▶ [Your assignment]: Copy the lines below that contain "Task".

▶ [Supplied information]:
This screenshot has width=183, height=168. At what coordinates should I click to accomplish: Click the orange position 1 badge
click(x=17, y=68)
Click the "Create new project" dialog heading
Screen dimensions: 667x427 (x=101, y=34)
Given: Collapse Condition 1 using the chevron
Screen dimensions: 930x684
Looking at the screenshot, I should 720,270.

* * *

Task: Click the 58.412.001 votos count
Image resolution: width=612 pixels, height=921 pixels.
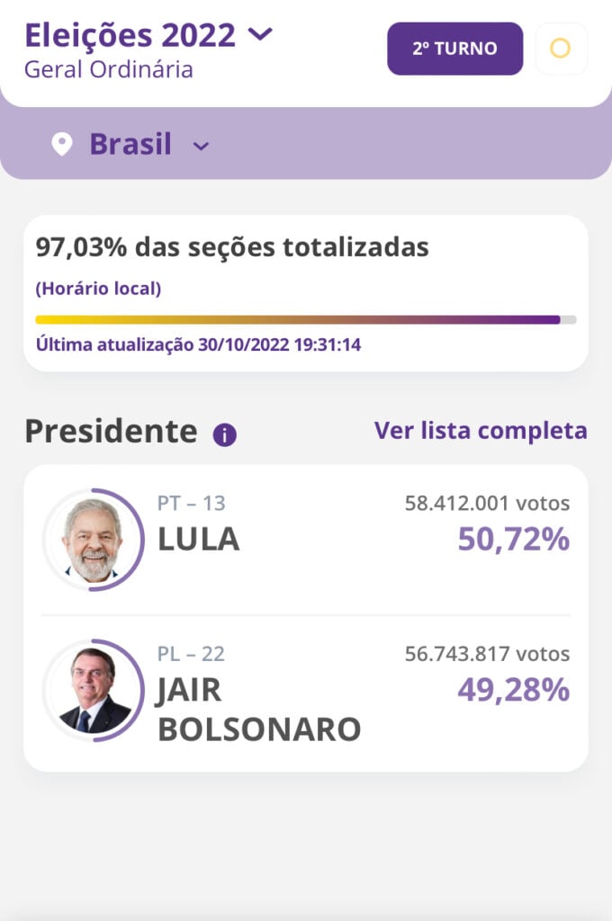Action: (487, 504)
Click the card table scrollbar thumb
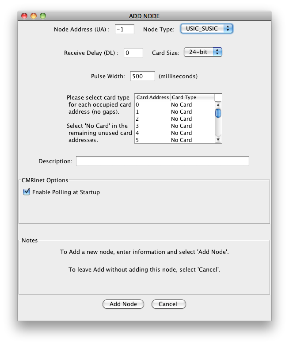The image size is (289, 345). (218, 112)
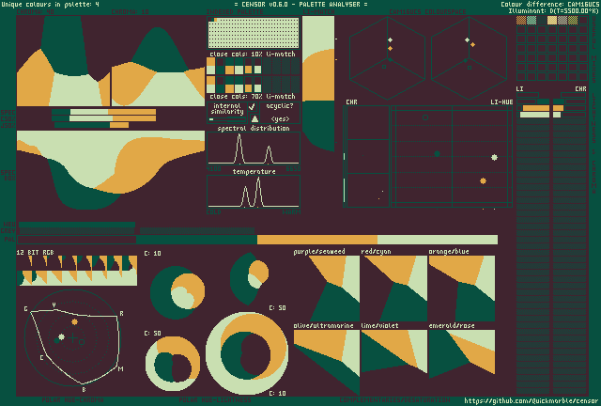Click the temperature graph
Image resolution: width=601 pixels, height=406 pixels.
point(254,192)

---

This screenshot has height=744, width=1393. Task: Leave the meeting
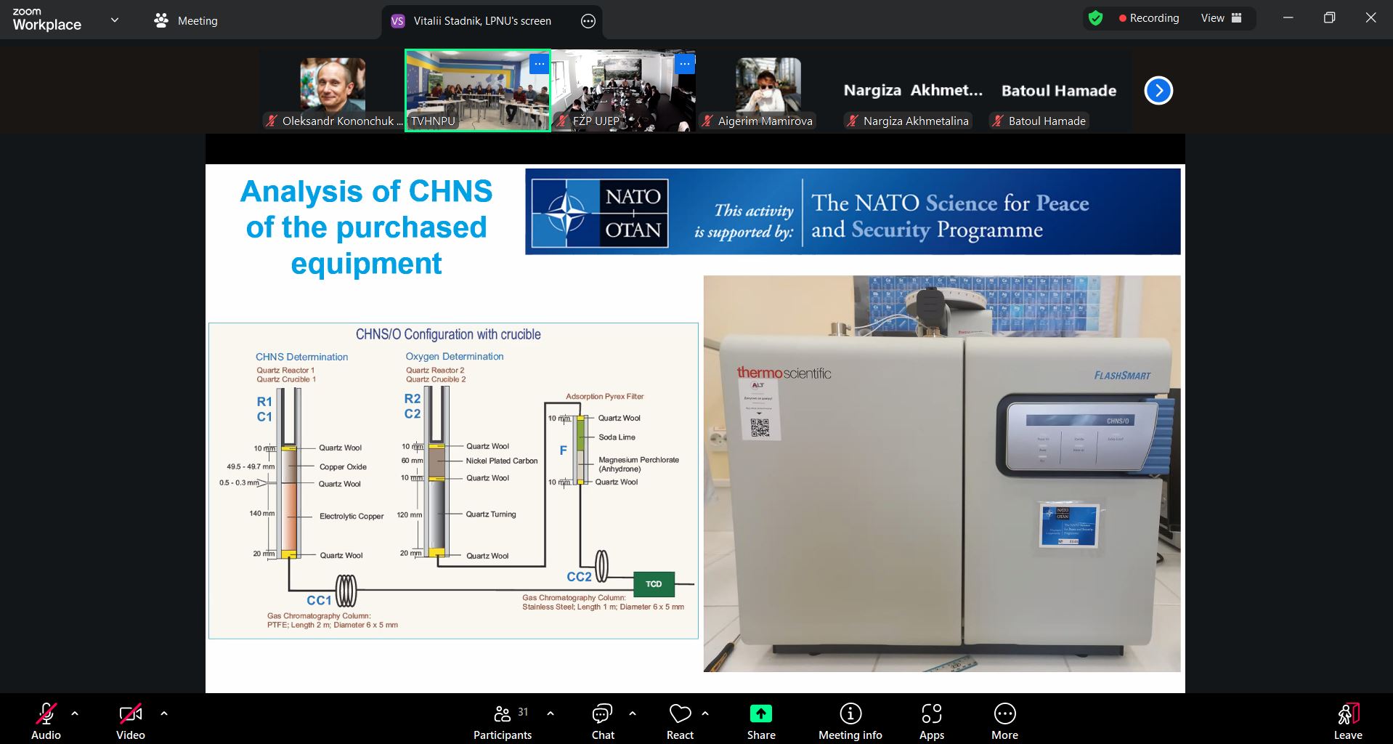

▶ [Solution]:
Task: Click the 58.412.001 votos count
This screenshot has height=744, width=1393. Task: Leave the meeting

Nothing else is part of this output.